Proposed Trump policy could force thousands of citizens applying for Social Security benefits to verify their identities in person

Fortune

Proposed Trump policy could force thousands of citizens applying for Social Security benefits to verify their identities in person

Marco Quiroz-Gutierrez – March 18, 2025

U.S. President Donald Trump (left) and Elon Musk speak in the White House on March 14, 2025.

Trump’s Social Security Administration proposed a major change that could force thousands of people every week to show up at a shrinking list of field offices before they can receive benefits.

In an effort to combat fraud, the SSA has suggested that citizens applying for Social Security or disability benefits over the phone would also need to, for the first time, verify their identities using an online program called “internet ID proofing,” according to an internal memo viewed by the Washington Post.

If they can’t verify their identity online, they will have to file paperwork at their nearest field office, according to the memo sent last week by Acting Deputy Commissioner for Operations Doris Diaz to Acting Social Security Commissioner Leland Dudek.

The memo acknowledged the potential change could force an estimated 75,000 to 85,000 people per week to seek out field offices to confirm their identities and could lead to “increased challenges for vulnerable populations,” “longer wait times and processing time,” and “increased demand for office appointments,” the memo read, according to the Post.

The change would disproportionately affect older populations who may not be internet savvy, and those with disabilities.
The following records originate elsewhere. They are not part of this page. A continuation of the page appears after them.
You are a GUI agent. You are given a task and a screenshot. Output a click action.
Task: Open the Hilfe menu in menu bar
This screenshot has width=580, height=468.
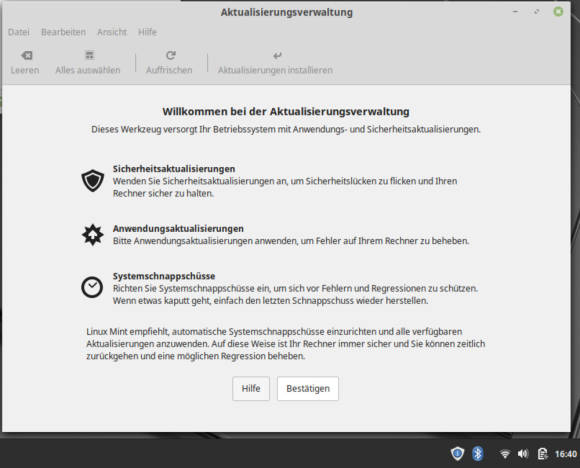tap(147, 32)
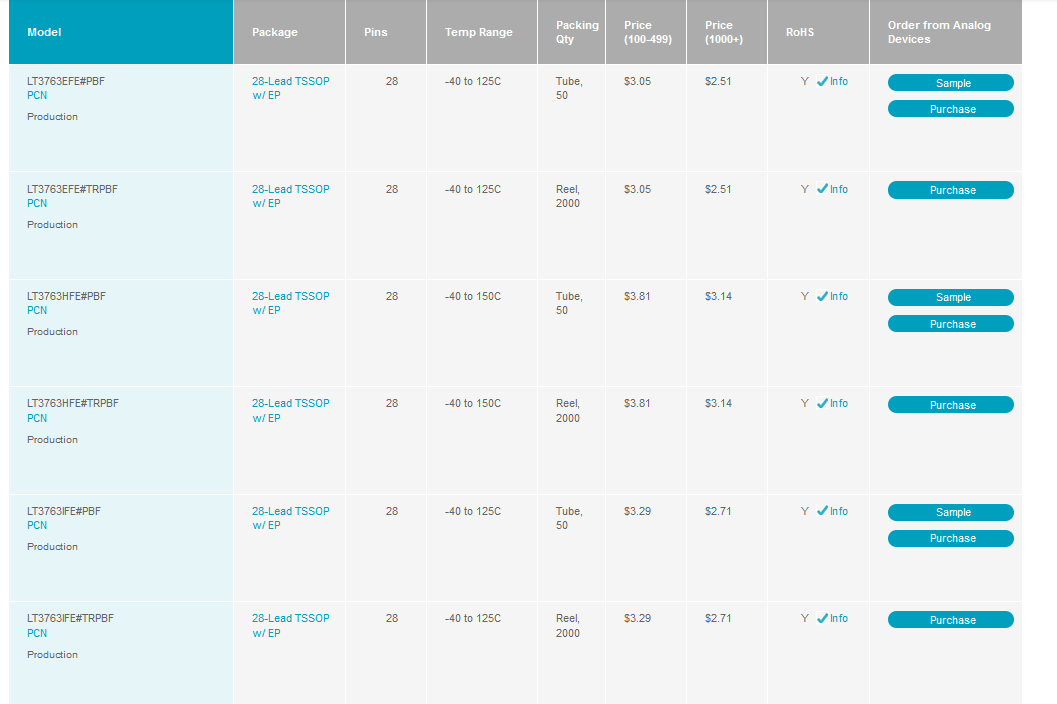The image size is (1057, 704).
Task: Request a Sample of LT3763IFE#PBF
Action: (950, 512)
Claimants seeking a field office will also have fewer to choose from, as more than 40 of 1,200 are estimated to close, the New York Times reported, citing advocacy group Social Security Works. The list of offices slated to close is based on an unreliable list released by DOGE, according to Social Security Works. Elon Musk’s DOGE has also said it will cut 7,000 of the SSA’s 57,000 employees.
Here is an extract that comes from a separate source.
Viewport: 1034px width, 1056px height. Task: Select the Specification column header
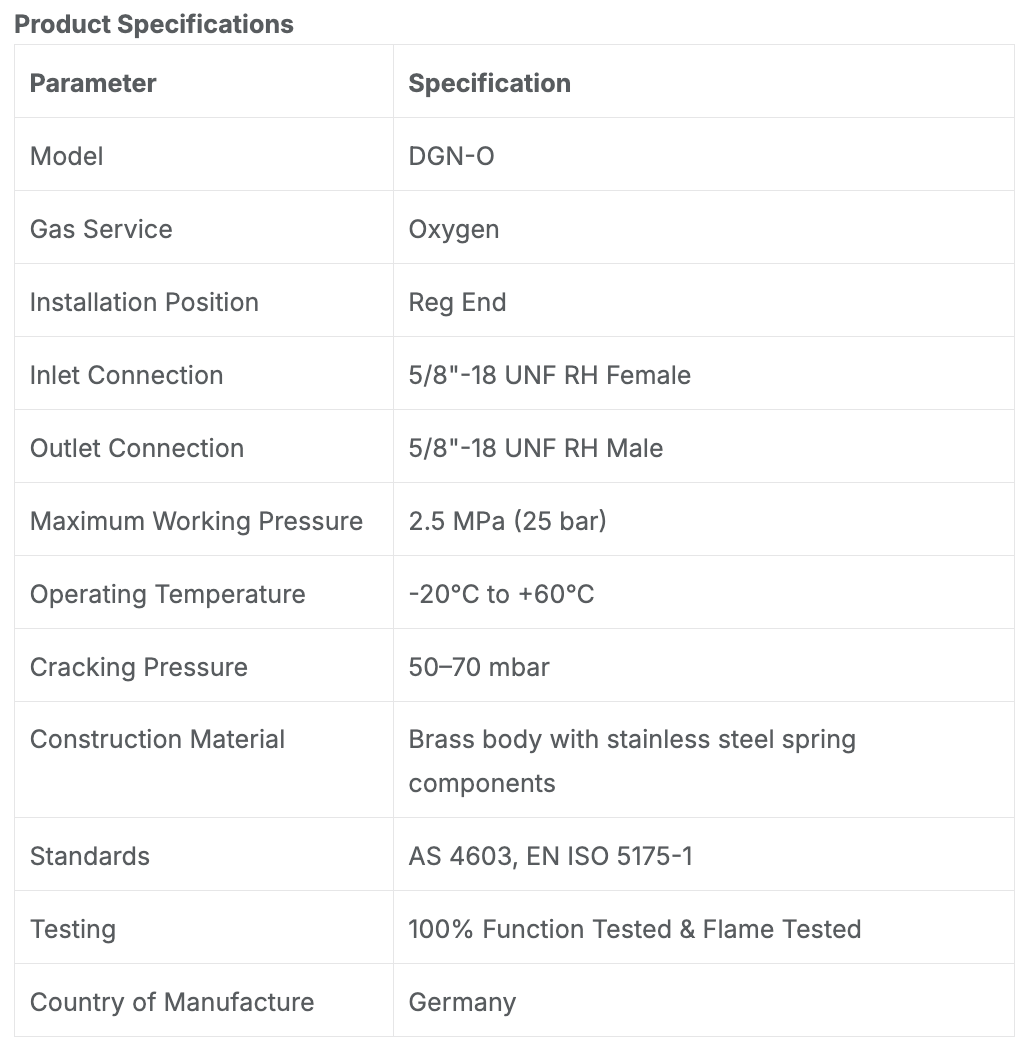[x=490, y=83]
The White House and the Social Security Administration did not immediately respond to Fortune’s request for comment.

The SSA previously considered scrapping telephone service for claims, the Post reported, but backtracked after a report by the outlet. Regardless, the SSA said claimants looking to change their bank account information will now need to do so either online or in-person and could no longer do so over the phone.

Almost every transaction at a field office requires an appointment that already takes months to realize, according to the Post. 

The White House has repeatedly said it will not cut Social Security, Medicare, or Medicaid benefits, and has said any changes are to cut back on fraud. A July 2024 report from the Social Security Administration’s inspector general estimated that between fiscal 2015 and fiscal 2022, the SSA sent out $8.6 trillion in disbursements. Fewer than 1% of the disbursements, or $71.8 billion worth, were improper payments, according to the report.

Acting Social Security Commissioner Dudek said for phone calls, the agency is “exploring ways to implement AI—in a safe, governed manner in accordance with” guidance from the Office of Management and Budget “to streamline and improve call resolution,” according to a Tuesday memo obtained by NBC News.

Dudek mentioned in the memo that the agency has been frequently mentioned in the media, which has been stressing out employees.

“Over the past month, this agency has seen an unprecedented level of media coverage, some of it true and deserved, while some has not been factual and painted the agency in a very negative light,” he wrote. “I know this has been stressful for you and has caused disruption in your life. Personally, I have made some mistakes, which makes me human like you. I promise you this, I will continue to make mistakes, but I will learn from them. My decisions will always be with the best intentions for this agency, the people we serve, and you.”